● **PAGE EXTRACT**
>> START

Tuesday, November 13, 2018

Sarah Josepha Hale Mother of Thanksgiving

Sarah Josepha Hale
1788- 1879

I was recently asked an interesting question. What inspires you? Without thinking I answered jokingly, coffee and chocolate. My husband can attest that I am not a morning person, so it is true the thought of a good cup of joe motivates me when the annoying sound of the alarm clock doesn't. I probably don't even need to explain the magnetic force of chocolate.

But what really motivates me is everyday people who overcome obstacles with grace and dignity. Which brings me to the mention an unlikely heroine born more than two hundred years ago, but we feel her contributions still today. Her name is Sarah Josepha Hale.

Though women of the time could not attend college, Sarah was fortunate to have a mother who encouraged her to read and learn. She also had a brother who did attend and taught her as much as he could. 

In 1822, when she was expecting her fifth child, her husband died of pneumonia. To support herself she first took a job making hats, and at night while her children slept, she wrote. 

She also wrote for magazines and was eventually offered a job for Ladies Magazine and later for another influential magazine, Godey's Lady's Book. She wanted to expand women's minds beyond fashion, so she published articles on history, science, household advice, and advocated for female education.

Her collection of Poems for Our Children was published
 in 1930 and included,  "Mary Had a Little Lamb."

Even though George Washington proclaimed a national day of Thanksgiving in 1789 to recognize the success and conclusion of the War of Independence, for the most part, the recognition of an official holiday was a state or local affair. Typically the governors would select a date in late November or early December. 
Thanksgiving was a New England tradition, not embraced by the Southern States. It was the New Englanders who spread the holiday to the western territories. 
By the 1840s, the traditional New England menu of turkey, cranberries, potatoes, and pumpkin (and other) pies was in place, but recognition of the holiday still varied. 
Writer and editor Sarah Josepha Hale tried for many years to establish a national Thanksgiving holiday, similar to Independence Day. In 1827, as an editor of Boston's Ladies Magazine, she began writing essays calling for a national holiday of Thanksgiving. 

In 1846 as editor of Godey's Lady Book, she launched a letter writing campaign to enlist support for her cause. She wrote directly to President Zachary Taylor in 1849, asking him to reinstate a National Day of Thanksgiving.

Sarah knew that America was growing fast and believed a national celebration could help bring the country together. In her 1860 editorial, she wrote, "The New National Holiday would awaken in American hearts the love of home and country, of thankfulness to God, and peace between brethren."

>> END

● **TASKS TO COMPLETE**
(A) Retype the Sarah Josepha Hale post word for word, everything from "Though women of" down to "advocated for female education.".
(B) Extend the post about Sarah Josepha Hale and Thanksgiving by writing what comes next after its final sentence.

● **EXCERPTED DATA**
>> START

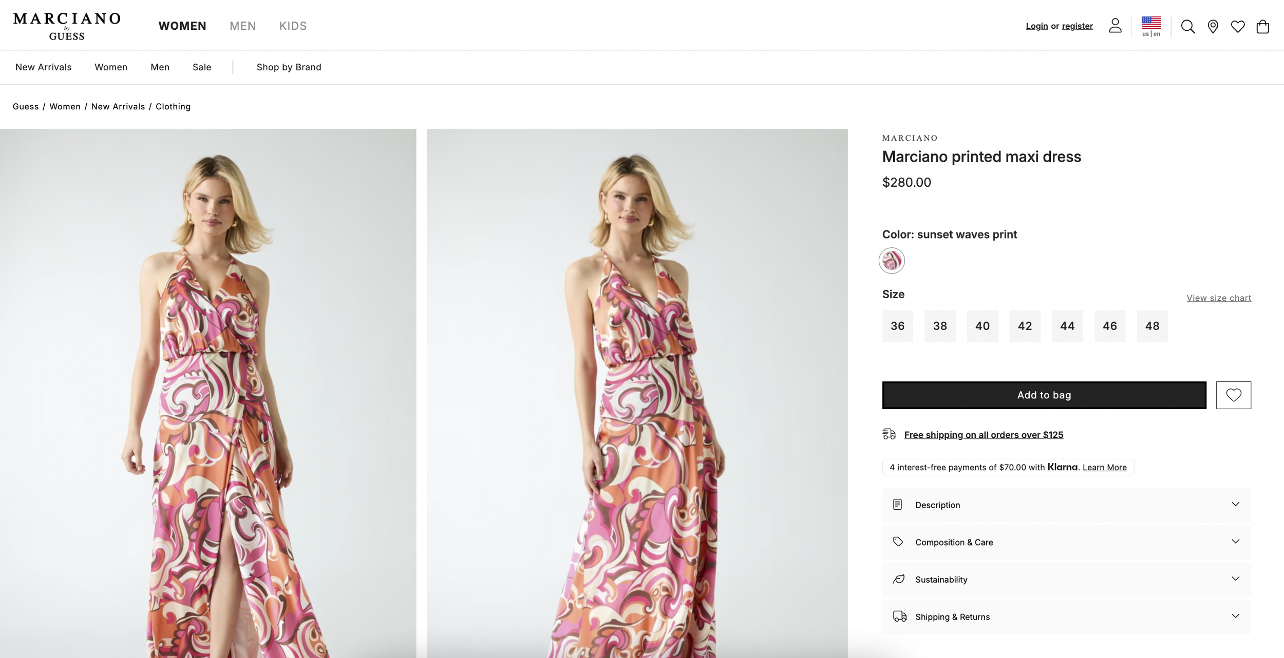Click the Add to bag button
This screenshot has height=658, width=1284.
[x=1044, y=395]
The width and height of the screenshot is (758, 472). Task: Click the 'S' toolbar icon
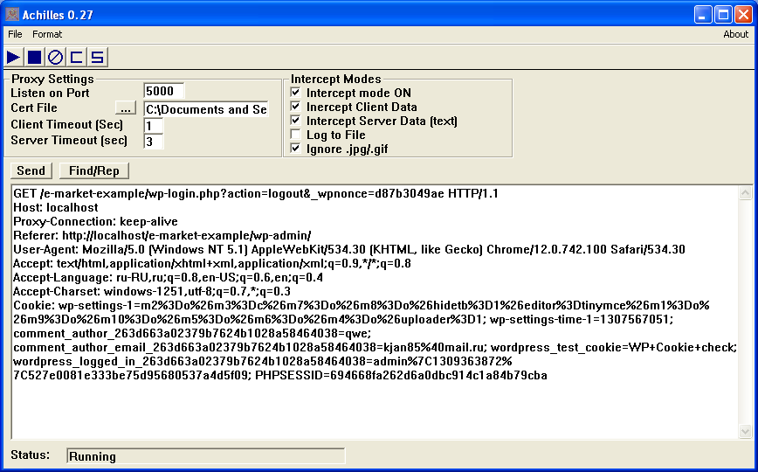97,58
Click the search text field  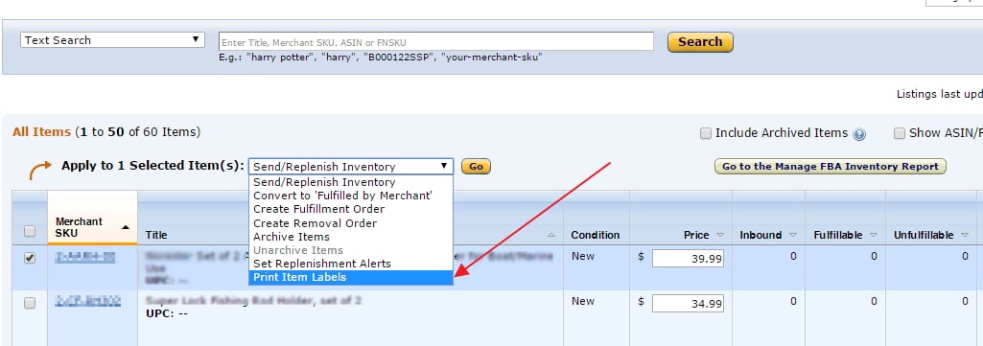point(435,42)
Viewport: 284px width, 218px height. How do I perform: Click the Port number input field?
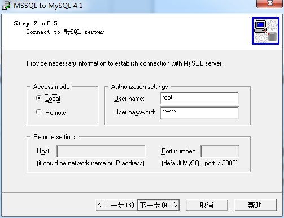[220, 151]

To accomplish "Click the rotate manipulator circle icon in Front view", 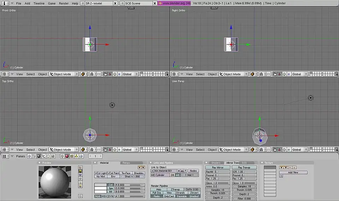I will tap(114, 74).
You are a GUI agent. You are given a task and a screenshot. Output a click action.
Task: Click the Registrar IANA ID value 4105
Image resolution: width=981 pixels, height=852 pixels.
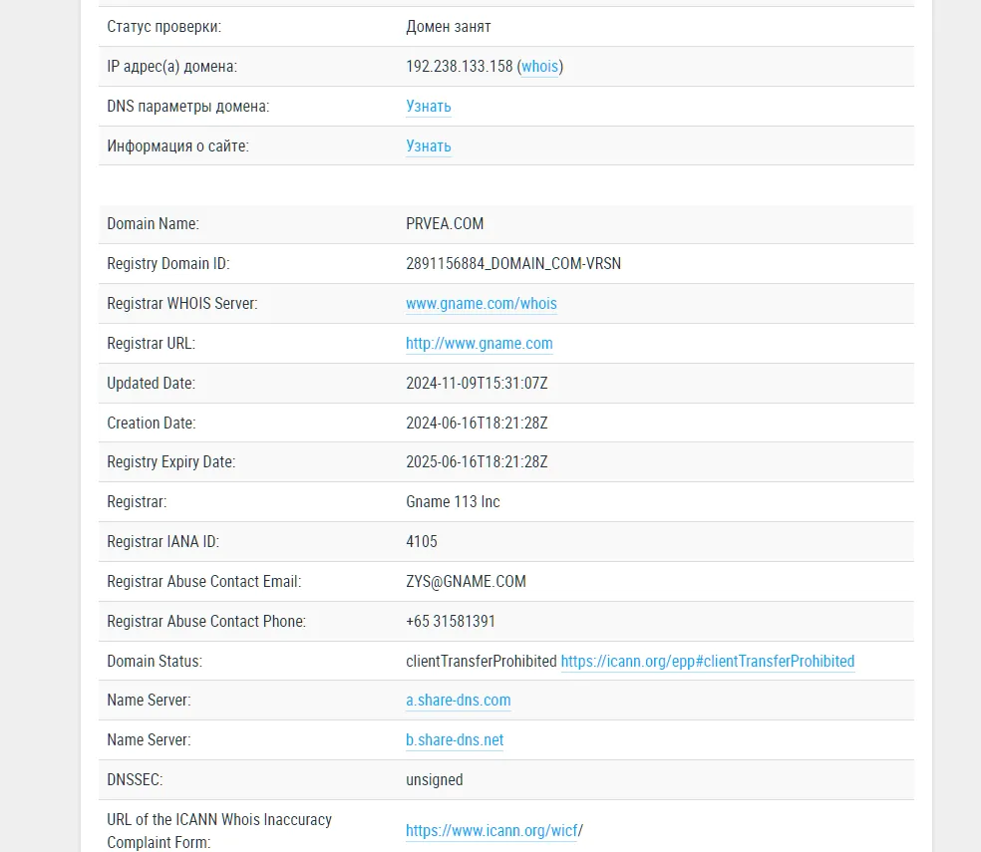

>> END

● **ANSWERS FOR THE EXERCISE**
(A)
Though women of the time could not attend college, Sarah was fortunate to have a mother who encouraged her to read and learn. She also had a brother who did attend and taught her as much as he could. 

In 1822, when she was expecting her fifth child, her husband died of pneumonia. To support herself she first took a job making hats, and at night while her children slept, she wrote. 

She also wrote for magazines and was eventually offered a job for Ladies Magazine and later for another influential magazine, Godey's Lady's Book. She wanted to expand women's minds beyond fashion, so she published articles on history, science, household advice, and advocated for female education.

(B)
But the idea of a celebration after the harvest was certainly nothing new. The cattle drives ended by the end of November and farmers would have completed their harvest, both would be a cause for a celebration. 
Unsuccessful, she continued her quest and wrote letters to five Presidents, Finally in 1863, Abraham Lincoln proclaimed a national day of "Thanksgiving and Praise to our beneficent Father who dwelleth in the Heavens," to be celebrated on the last Thursday in November.

Early American Cookery: "The Good Housekeeper," 1841 by [Hale, Sarah Josepha]

Over the years Sarah published articles and recipes for roast turkey with sage dressing, mashed potatoes and pies that to this day are associated with the celebration. By the time Thanksgiving became an official national holiday, her magazine had already inspired women to want to participate.

So what about you? What inspires you?

In my debut novel, Rebecca's Hope, I introduce several inspiring young women who face everyday obstacles typical of the 19th century with grace and dignity. 

Rebecca's Hope, combines History, Humor, and Romance with an emphasis on Faith, Friends, and  Good Clean Fun. Rebecca's Hope is a work of fiction that reminds us how God can use adversity to strengthen us and draw us closer to Him and give us the desires of our heart in ways we may never expect.               

Fans of western historical romance will enjoy this beautiful story set in the late 19th-century of love and forgiveness. As the unfortunate circumstances of Rebecca's childhood unfold, we discover a heroine who is both resilient and kind. Rebecca and Sam's love story will have readers rooting for their happy ending.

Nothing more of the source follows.